From the preceding discussion, it is fair to conclude that some of the observed results from early positive trials are exaggerated in comparison with “true results”, the latter being an ideal notion representing the true effect of a treatment. The ratio between the observed effect and the true effect has been called “the exaggeration ratio”.⁶

Although the true effect cannot be known with certainty, it can be replaced by the treatment effect contained in a large database of clinical trials from the literature, and a website has been built that allows estimation of the exaggeration ratio likely to be present in a phase 2 trial.⁷
In the discussion about positive and negative RCTs, one must also consider the meaning of “statisticalsignificance”. This is particularly relevant when drug development is done under a frequentist statisticalframework. Historically, this has been the most common framework adopted in clinical research, allowing tests of the null hypothesis of no difference between two treatments. The P-value obtained from such a test indicates the probability of observing a treatment effect at least as extreme as that observed if there were no true treatment effect. By historical convention, a P-value that is less than 0.05 is considered as “statistically significant”, but this is no guarantee that a study is truly positive, nor is it a
direct measure of the treatment effect.

In order to circumvent some of the limitations of the frequentist framework with regard to go/no-go decisions at phase 2, one may use a Bayesian framework, which can help to correct the exaggeration ratio and yields probabilities related to the plausibility of the treatment effect.^6,8 This framework can use the results from an early trial in a manner that allows moving from the probability indicated by the Pvalue—namely, the probability of the observed data, given the null hypothesis—to a more relevant one in this setting, i.e., the probability of the null hypothesis, given the observed data.

By looking at the probability of the null hypothesis, or, conversely, that of any potential treatment effect, developers will be able to match their optimism to more realistic probabilities contained in the data from phase 2 trials, thus being best equipped to decide whether or not to proceed to phase 3.

References:

1. Beaver JA, et al. A 25-Year Experience of US Food and Drug Administration Accelerated Approval of Malignant
Hematology and Oncology Drugs and Biologics: A Review.
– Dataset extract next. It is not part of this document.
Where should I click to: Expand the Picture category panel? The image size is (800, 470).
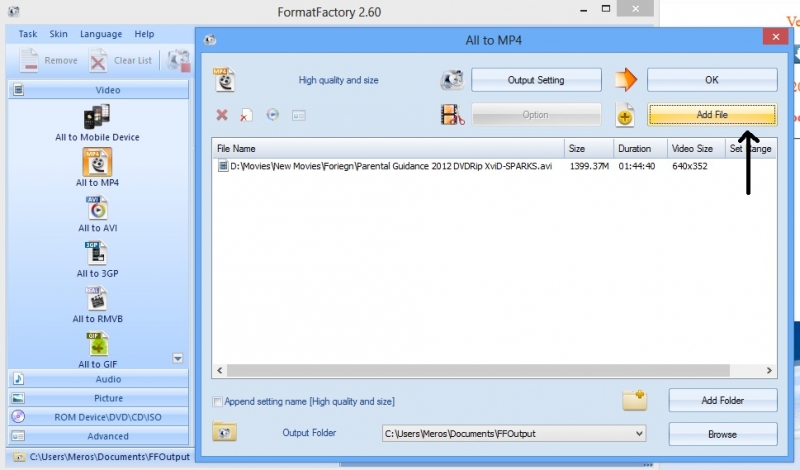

JAMA Oncol 2018;4:849-856.
2. U.S. Department of Health and Human Services. Food and Drug Administration. Guidance for Industry. Expedited Programs for Serious Conditions – Drugs and Biologics, May 2014.
3. Grignolo, et al. Phase III Trial Failures: Costly, But Preventable. Applied Clinical Trials 2016; 25:36-42.
4. Ioannidis JP. Why most published research findings are false. PLoS Med 2005;2(8):e124.
5. Capen, et al. Competitive Bidding in High-Risk Situations. J Petrol Tech 1971;23:641-653.
6. Van Zwet E, et al. A Proposal for Informative Default Priors Scaled by the Standard Error of Estimates. The American Statistician 2022;76:1-9.
7. https://vanzwet.shinyapps.io/shrinkrct/.
8. Benjamin DJ, et al. Three Recommendations for Improving the Use of p-Values. The American Statistician 2019;73:sup1:186-191.